EXERCISE TASK. Convert every line of the four items below into a JSON array of strings, with one string per line and no blank lines. Leave the pictures out.

......

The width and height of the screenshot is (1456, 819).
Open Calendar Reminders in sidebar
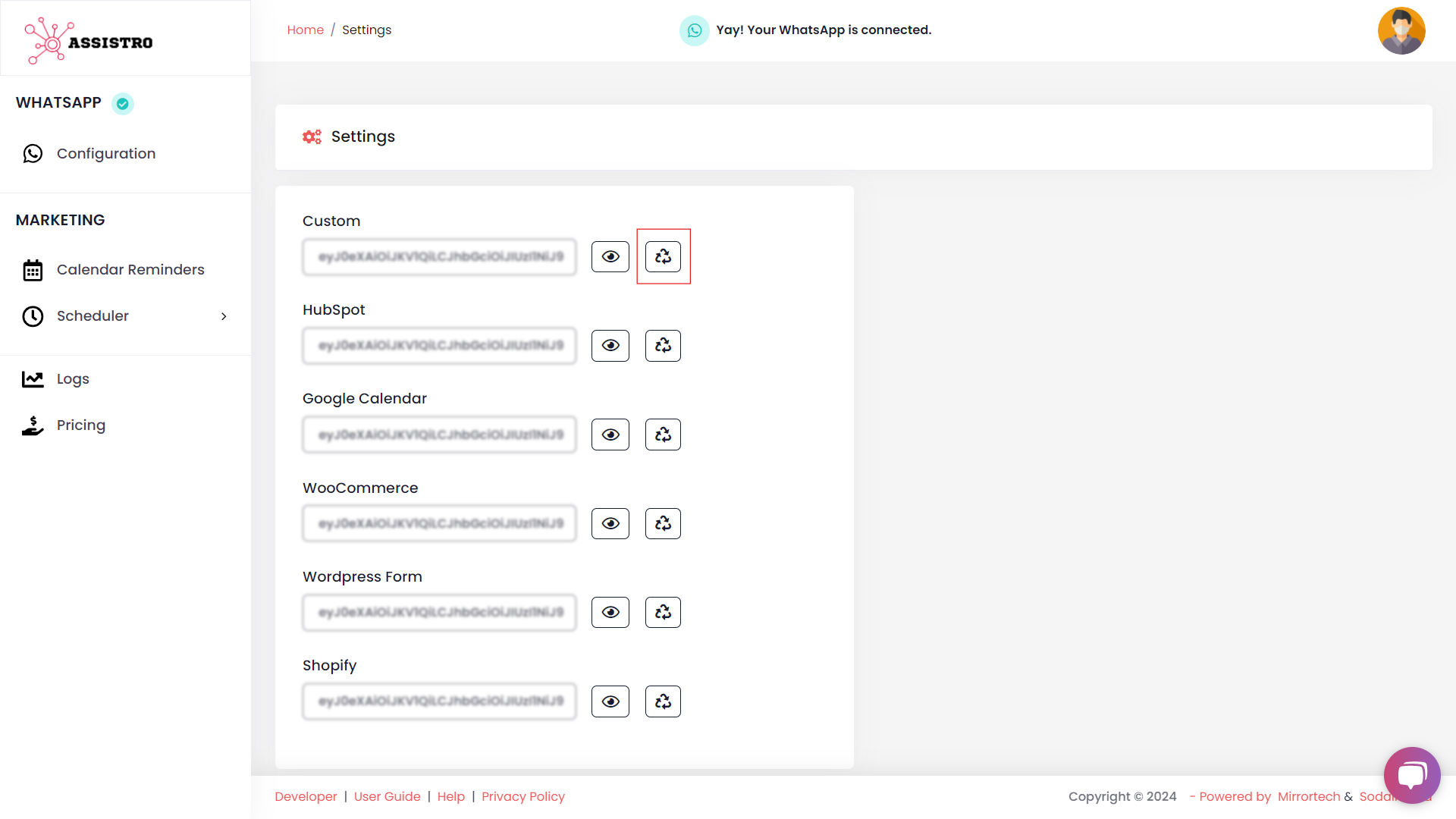click(x=130, y=270)
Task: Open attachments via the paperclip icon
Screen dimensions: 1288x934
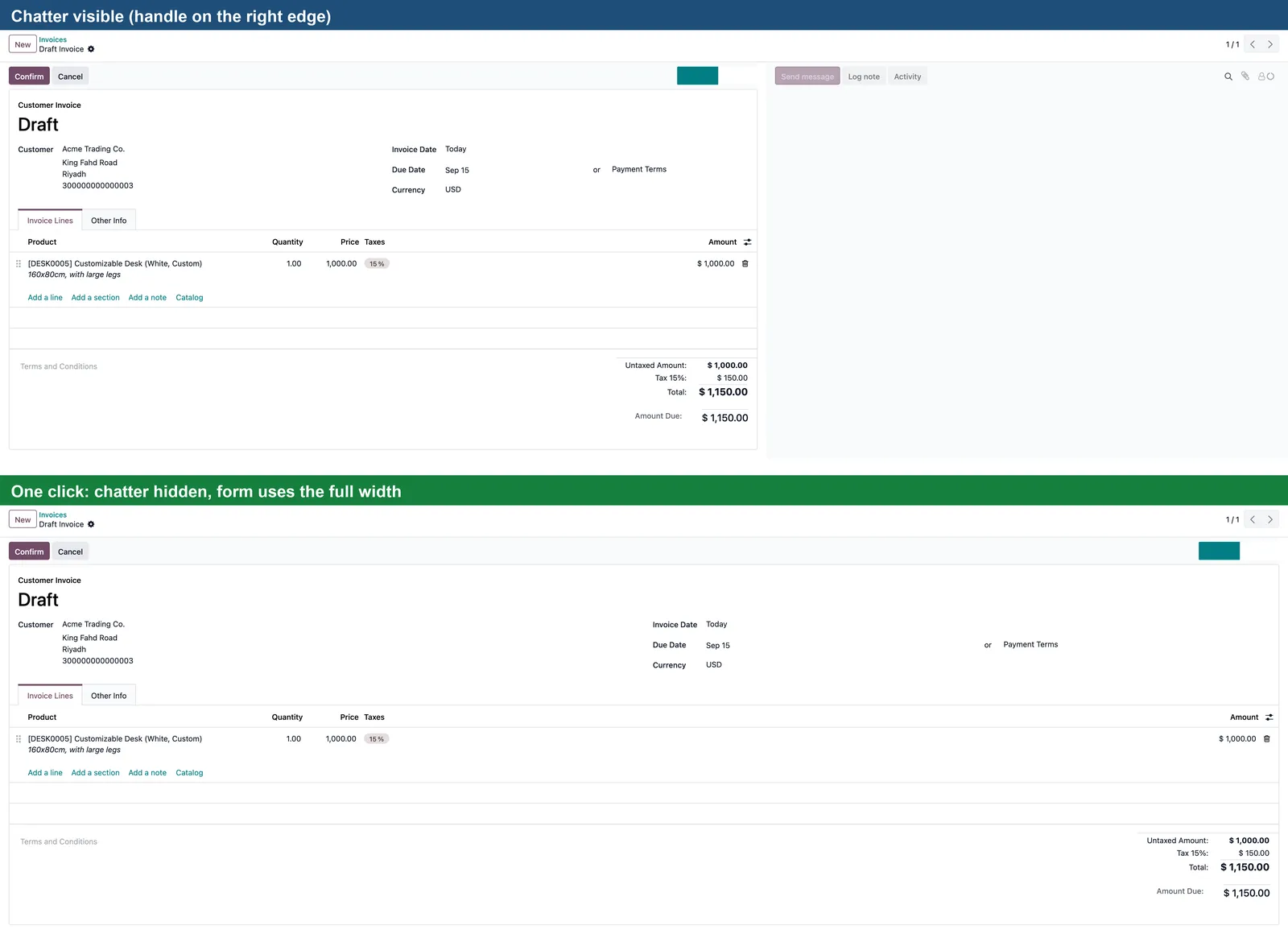Action: click(1245, 76)
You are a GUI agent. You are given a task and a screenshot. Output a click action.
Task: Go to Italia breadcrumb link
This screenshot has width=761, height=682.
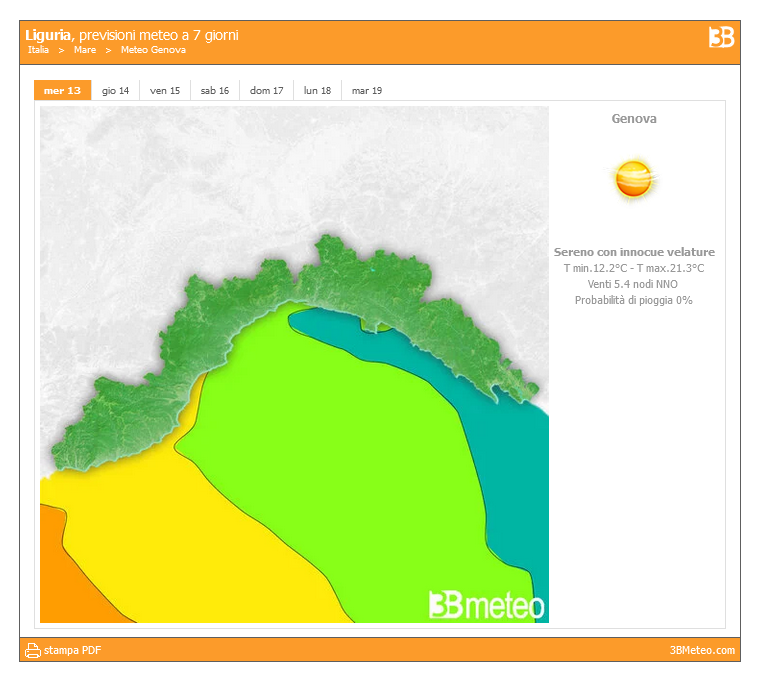point(38,50)
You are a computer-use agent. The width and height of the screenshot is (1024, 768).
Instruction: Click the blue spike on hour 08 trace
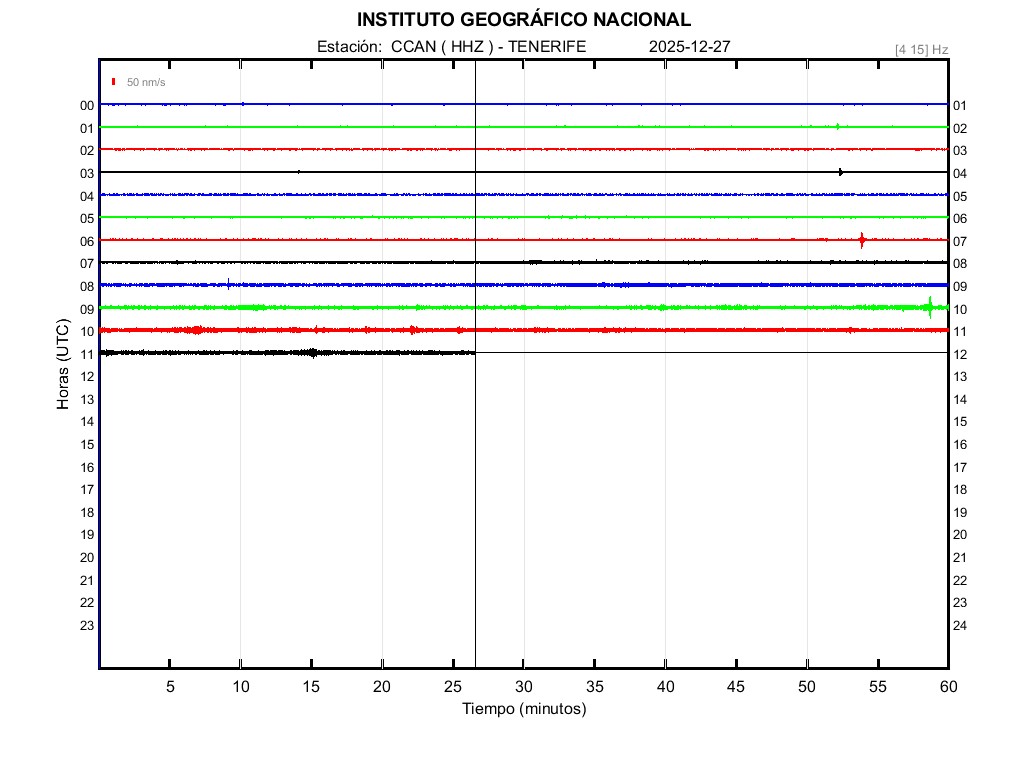coord(229,284)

......

EXERCISE OUTPUT.
[
  "The width and height of the screenshot is (1456, 819).",
  "Open Calendar Reminders in sidebar",
  "click(x=130, y=270)",
  "Task: Open attachments via the paperclip icon",
  "Screen dimensions: 1288x934",
  "Action: click(1245, 76)",
  "You are a GUI agent. You are given a task and a screenshot. Output a click action.",
  "Task: Go to Italia breadcrumb link",
  "This screenshot has width=761, height=682.",
  "point(38,50)",
  "You are a computer-use agent. The width and height of the screenshot is (1024, 768).",
  "Instruction: Click the blue spike on hour 08 trace",
  "coord(229,284)"
]